Total va injecter 17 millions d'euros sur la ligne de fabrication du polyéthylène linéaire (PEL) de sa plate-forme Normandie de Gonfreville l’Orcher afin de produire du polyéthylène basse densité. Une initiative qui lui permettra de cibler des marchés haut de gamme à plus forte valeur ajoutée.

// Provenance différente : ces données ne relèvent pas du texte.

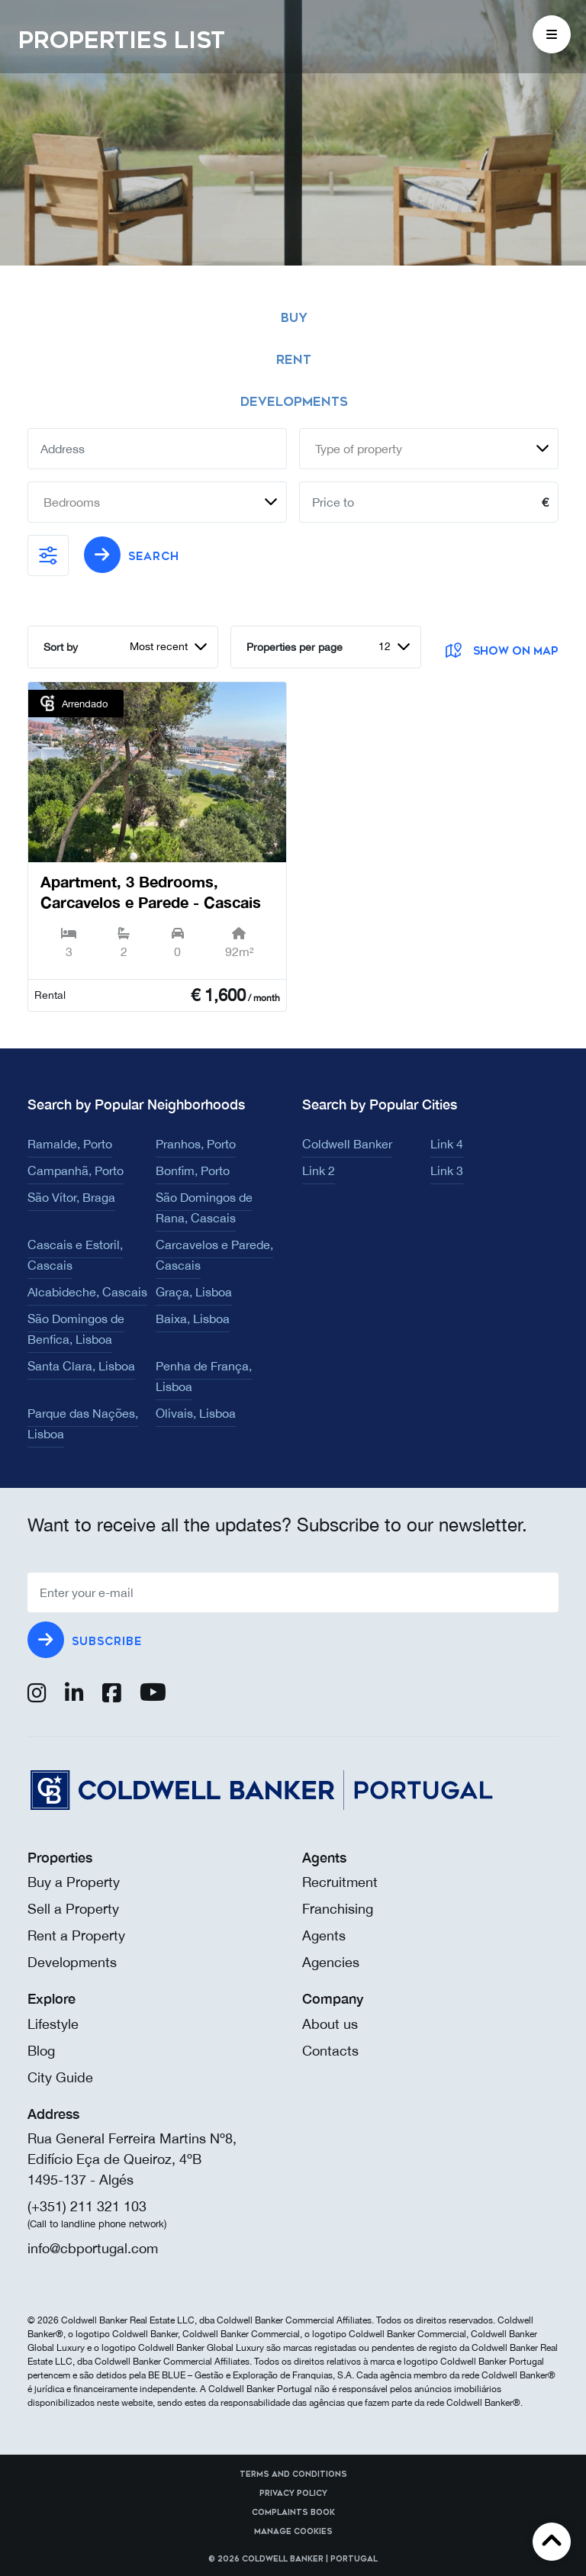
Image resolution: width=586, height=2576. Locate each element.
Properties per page (294, 647)
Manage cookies (293, 2531)
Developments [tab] (294, 401)
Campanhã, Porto (75, 1170)
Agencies (330, 1962)
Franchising (337, 1909)
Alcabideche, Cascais (87, 1292)
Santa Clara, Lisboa (81, 1366)
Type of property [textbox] (358, 449)
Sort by (60, 647)
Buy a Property (73, 1882)
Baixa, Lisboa (193, 1318)
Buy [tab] (294, 318)
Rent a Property (76, 1935)
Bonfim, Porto (193, 1170)
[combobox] (429, 448)
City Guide (60, 2077)
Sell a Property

Dans le même temps, le groupe annonce un nouveau schéma de production des huiles de base et une adaptation de la capacité de production au marché des lubrifiants. Après un investissement de 36 millions d'euros pour les grands arrêts 2014 et 2015, la capacité de production des huiles sera ramenée à 260.000 tonnes par an. D’après la direction du groupe pétrolier, ce nouveau schéma devrait permettre d’optimiser la production de diesel et de tirer le meilleur parti des 100 millions d'euros investis en 2013 sur l’hydrocraqueur, unité phare de la raffinerie. Cette évolution inquiète les syndicats, qui craignent la suppression d’une cinquantaine de postes correspond à l’arrêt d’une unité. « Moins de 50 salariés sont concernés par les évolutions du schéma de production des huiles et tous se verront proposer un poste adapté à leurs compétences sur la plateforme Normandie », leur répond Total.
Evoqué lors du Comité central d'entreprise stratégie Raffinage-Chimie du 25 septembre dernier, ce projet doit faire l’objet d’un processus de consultation préalable des instances représentatives du personnel concernées.